In that world, the model’s safest move is to talk about:
- Protein types,
- Nutrition basics,
- Health cautions,
- General guidance.
A trade board does not get named unless the question is explicitly about:
- Industry groups,
- Marketing boards,
- “Who promotes pork,”
- “Who funds research and promotion.”
Why Wikipedia didn’t help:
- Wikipedia helps the model recognize the organization. But the questions didn’t create a reason to name it.
What would likely change the outcome:
Questions that invite organizations by name, like:
- “Which organizations promote pork in the U.S.?”
- “Who runs pork industry marketing and research?”
Case Study 2: Janus Henderson Investors
- Recognized by: 13 of 17 models
- Mentions in answers: 0 (across 10 questions)
What happened:
- In investing questions, models are pulled toward a “default list.” Think: the names that are everywhere, that feel low‑risk to mention, and that readers already know.
Even when a firm is real and documented, it can get crowded out by:
- The biggest index brands,
- The most common brokers,
- The most talked‑about institutions.
Why Wikipedia didn’t help:
- Wikipedia can say “this firm exists.” It does not force the model to choose it over the default list especially if the question is broad.
What would likely change the outcome:
Questions that reduce the “default list” effect, like:
- “Name global active managers beyond the biggest index providers.”
- “List major asset managers with global reach that are not household defaults.”
Case Study 3: PolicyBazaar
- Recognized by: 13 of 17 models
- Mentions in answers: 0 (across 10 questions)
What happened:
Insurance questions often trigger process advice:
- Compare quotes,
- Review coverage,
- Check exclusions,
- Talk to a licensed agent.
Models also tend to stay generic unless the user anchors the context (especially by country). PolicyBazaar is strongly tied to a specific market context; if the question set didn’t lock that in, the model stays neutral.
Why Wikipedia didn’t help:
Wikipedia doesn’t supply the missing trigger. The trigger is usually something like:
- “In India,”
- “Insurance comparison marketplace,”
- “Best sites to compare insurance prices.”

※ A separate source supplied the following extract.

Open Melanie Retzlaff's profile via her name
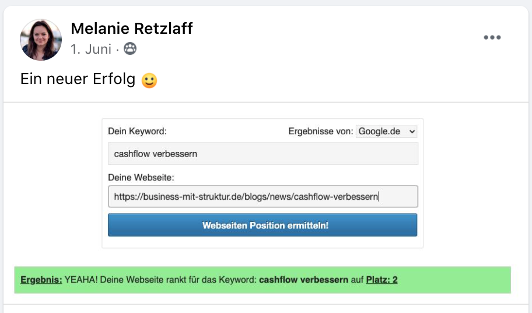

Without that, the model can answer the question without naming anyone.
What would likely change the outcome:
More specific prompts, like:
- “What are the best insurance comparison sites in India?”
- “Which marketplaces help compare health insurance prices in India?”
What these cases prove (the strategy point)
A Wikipedia page can help you get into the model’s memory. But mentions are a retrieval and recommendation problem.
To be named, you need two things:
- Questions that invite naming, and
- Content signals that connect your name to the exact tasks buyers ask about, strong enough to beat the default list.
A C‑suite checklist: how to move from “known” to “named”
1) Decide the questions you must win
Write down the 10–20 real buyer questions where your name should come up.
If you can’t write those questions clearly, the model won’t reliably retrieve you.
2) Make “category triggers” unavoidable
Across your public footprint (and third‑party coverage), tie your name to:
- The category label,
- The use case,
- And the region.
Not slogans. Plain language.
3) Reduce name variance
Models are sensitive to string differences. Choose the canonical form of your name and use it consistently.
4) Earn presence in “default list” sources
Models learn from what is repeated in high‑trust places:
- Credible rankings
- Analyst notes
- Trade publications
- Standards bodies
- Reputable directories
If you’re absent there, the model will often choose safer, more common names.
5) Test like a product, not like PR
Don’t ask “does the model know us?”
Ask “does the model name us in the exact buyer questions we care about?”
That’s the metric that drives demand.
The new executive question
The question is no longer: “Do we have a Wikipedia page?”
It’s:
- “Do our buyers’ questions contain the triggers that make AI say our name and do we have enough public signals to beat the default shortlist?”
Because in the AI era, being recognized is table stakes. Being named is the win.